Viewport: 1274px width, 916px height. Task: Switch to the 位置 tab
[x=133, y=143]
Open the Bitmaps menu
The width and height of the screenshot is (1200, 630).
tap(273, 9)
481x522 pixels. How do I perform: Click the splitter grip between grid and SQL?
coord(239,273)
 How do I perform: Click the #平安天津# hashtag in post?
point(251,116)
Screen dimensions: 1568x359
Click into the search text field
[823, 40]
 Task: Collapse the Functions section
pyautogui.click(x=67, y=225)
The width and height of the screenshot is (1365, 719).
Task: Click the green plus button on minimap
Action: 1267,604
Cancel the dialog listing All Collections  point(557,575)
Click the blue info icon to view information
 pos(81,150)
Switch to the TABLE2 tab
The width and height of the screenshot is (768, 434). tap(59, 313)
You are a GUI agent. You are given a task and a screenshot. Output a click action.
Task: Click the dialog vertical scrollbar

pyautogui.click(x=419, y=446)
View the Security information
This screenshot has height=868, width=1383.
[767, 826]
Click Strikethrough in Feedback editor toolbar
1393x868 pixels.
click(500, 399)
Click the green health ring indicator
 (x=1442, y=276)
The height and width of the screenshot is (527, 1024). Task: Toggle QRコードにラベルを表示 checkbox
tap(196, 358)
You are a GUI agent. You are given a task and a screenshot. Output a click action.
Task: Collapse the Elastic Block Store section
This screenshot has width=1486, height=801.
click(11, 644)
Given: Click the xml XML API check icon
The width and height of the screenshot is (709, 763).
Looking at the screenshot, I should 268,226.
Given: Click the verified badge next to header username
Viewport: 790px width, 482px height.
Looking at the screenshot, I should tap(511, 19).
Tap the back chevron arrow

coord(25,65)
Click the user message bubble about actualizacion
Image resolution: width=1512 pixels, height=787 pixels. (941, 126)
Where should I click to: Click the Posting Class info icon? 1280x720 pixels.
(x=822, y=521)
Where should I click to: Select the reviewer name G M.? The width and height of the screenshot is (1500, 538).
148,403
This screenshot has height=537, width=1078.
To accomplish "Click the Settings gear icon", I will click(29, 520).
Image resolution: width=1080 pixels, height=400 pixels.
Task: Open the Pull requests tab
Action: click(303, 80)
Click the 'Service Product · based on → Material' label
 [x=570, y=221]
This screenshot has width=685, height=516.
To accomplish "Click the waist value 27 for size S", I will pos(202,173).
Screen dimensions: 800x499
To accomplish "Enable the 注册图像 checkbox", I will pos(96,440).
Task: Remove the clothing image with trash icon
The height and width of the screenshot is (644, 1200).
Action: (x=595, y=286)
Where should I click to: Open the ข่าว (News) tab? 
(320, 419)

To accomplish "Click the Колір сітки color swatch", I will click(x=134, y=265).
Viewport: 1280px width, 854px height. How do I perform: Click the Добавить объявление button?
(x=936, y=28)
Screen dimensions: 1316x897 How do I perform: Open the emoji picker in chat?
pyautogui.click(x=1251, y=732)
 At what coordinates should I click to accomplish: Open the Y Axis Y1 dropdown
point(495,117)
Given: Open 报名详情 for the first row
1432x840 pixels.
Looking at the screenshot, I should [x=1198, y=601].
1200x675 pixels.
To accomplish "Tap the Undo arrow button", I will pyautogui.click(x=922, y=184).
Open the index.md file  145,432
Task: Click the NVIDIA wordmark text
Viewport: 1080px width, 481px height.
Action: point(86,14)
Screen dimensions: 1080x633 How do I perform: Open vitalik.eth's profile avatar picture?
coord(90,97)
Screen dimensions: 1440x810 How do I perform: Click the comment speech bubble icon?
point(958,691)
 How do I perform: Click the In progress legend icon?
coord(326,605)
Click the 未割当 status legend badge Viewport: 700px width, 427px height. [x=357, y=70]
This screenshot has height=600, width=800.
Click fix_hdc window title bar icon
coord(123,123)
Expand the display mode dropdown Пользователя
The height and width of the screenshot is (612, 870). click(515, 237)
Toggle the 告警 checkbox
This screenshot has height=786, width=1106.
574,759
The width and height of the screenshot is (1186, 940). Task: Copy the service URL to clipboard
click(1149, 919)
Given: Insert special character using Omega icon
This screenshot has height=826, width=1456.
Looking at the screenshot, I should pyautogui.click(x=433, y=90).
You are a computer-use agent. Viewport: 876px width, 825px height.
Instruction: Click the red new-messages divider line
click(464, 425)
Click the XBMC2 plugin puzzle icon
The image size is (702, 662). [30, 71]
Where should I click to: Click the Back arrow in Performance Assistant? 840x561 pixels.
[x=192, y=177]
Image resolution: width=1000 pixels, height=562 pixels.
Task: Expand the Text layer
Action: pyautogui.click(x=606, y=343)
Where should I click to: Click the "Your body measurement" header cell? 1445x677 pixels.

Problem to work on: In the listing above, find the line with "Task: Click the dialog vertical scrollbar" and the line with "This screenshot has height=537, width=1078.", then print exactly those lines and every line between them.

Exercise answer:
Task: Click the dialog vertical scrollbar

pyautogui.click(x=419, y=446)
View the Security information
This screenshot has height=868, width=1383.
[767, 826]
Click Strikethrough in Feedback editor toolbar
1393x868 pixels.
click(500, 399)
Click the green health ring indicator
 (x=1442, y=276)
The height and width of the screenshot is (527, 1024). Task: Toggle QRコードにラベルを表示 checkbox
tap(196, 358)
You are a GUI agent. You are given a task and a screenshot. Output a click action.
Task: Collapse the Elastic Block Store section
This screenshot has width=1486, height=801.
click(11, 644)
Given: Click the xml XML API check icon
The width and height of the screenshot is (709, 763).
Looking at the screenshot, I should 268,226.
Given: Click the verified badge next to header username
Viewport: 790px width, 482px height.
Looking at the screenshot, I should tap(511, 19).
Tap the back chevron arrow

coord(25,65)
Click the user message bubble about actualizacion
Image resolution: width=1512 pixels, height=787 pixels. (941, 126)
Where should I click to: Click the Posting Class info icon? 1280x720 pixels.
(x=822, y=521)
Where should I click to: Select the reviewer name G M.? The width and height of the screenshot is (1500, 538).
148,403
This screenshot has height=537, width=1078.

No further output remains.